Chapter 12
Using apply() to make a single request
In addition to the map() function's variants, a pool also has an apply(function,
*args, **kw) method that we can use to pass one value to the worker pool. We
can see that the map() method is really just a for loop wrapped around the apply()
method, we can, for example, use the following command:
list(workers.apply(analysis, f) for f in glob.glob(pattern))
It's not clear, for our purposes, that this is a significant improvement. Almost
everything we need to do can be expressed as a map() function.
Using map_async(), starmap_async(), and apply_async()
The behavior of the map(), starmap(), and apply() functions is to allocate work to
a subprocess in the Pool object and then collect the response from the subprocess
when that response is ready. This can cause the child to wait for the parent to gather
the results. The _async() function's variations do not wait for the child to finish.

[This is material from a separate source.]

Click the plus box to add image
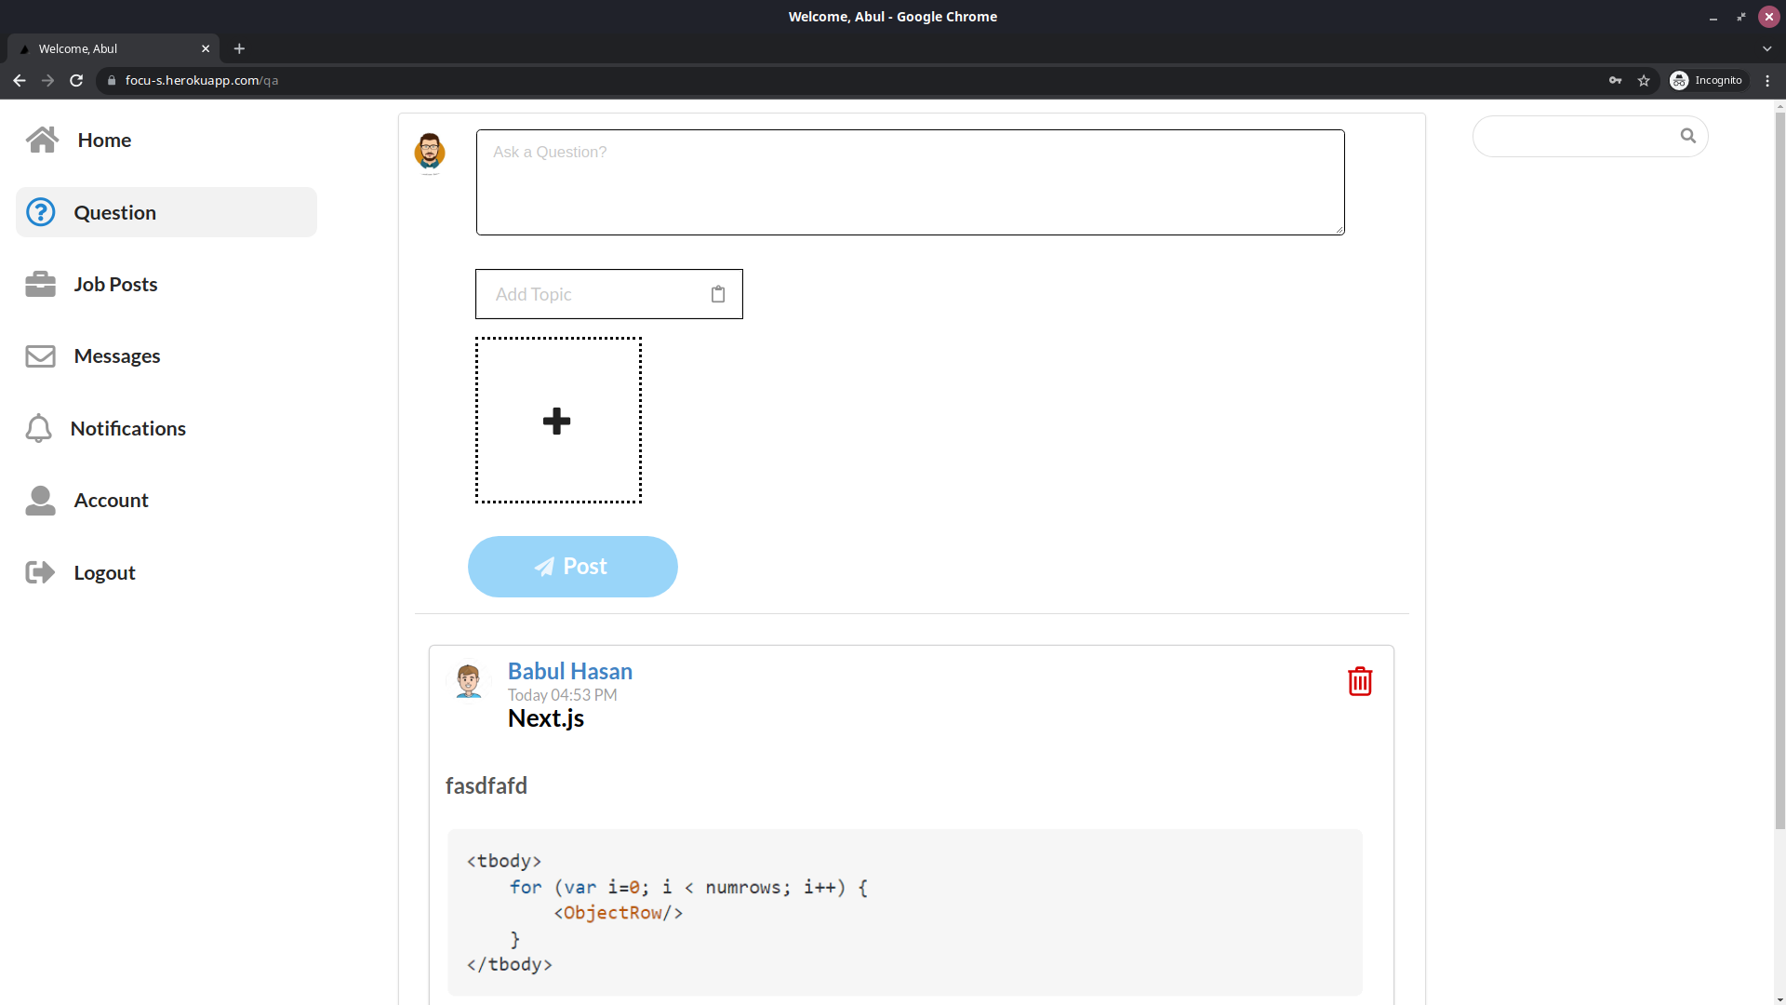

These functions return an object that can be queried to get the individual results from
the child processes.
The following is a variation using the map_async() method:
import multiprocessing
pattern = "*.gz"
combined= Counter()
with multiprocessing.Pool() as workers:
results = workers.map_async(analysis, glob.glob(pattern))
data= results.get()
for c in data:
combined.update(c)
We've created a Counter() function that we'll use to consolidate the results from
each worker in the pool. We created a pool of subprocesses based on the number of
available CPUs and used this Pool object as a context manager. We then mapped
our analysis() function to each file in our file-matching pattern. The response from
the map_async() function is a MapResult object; we can query this for results and
overall status of the pool of workers. In this case, we used the get() method to get
the sequence of the Counter objects.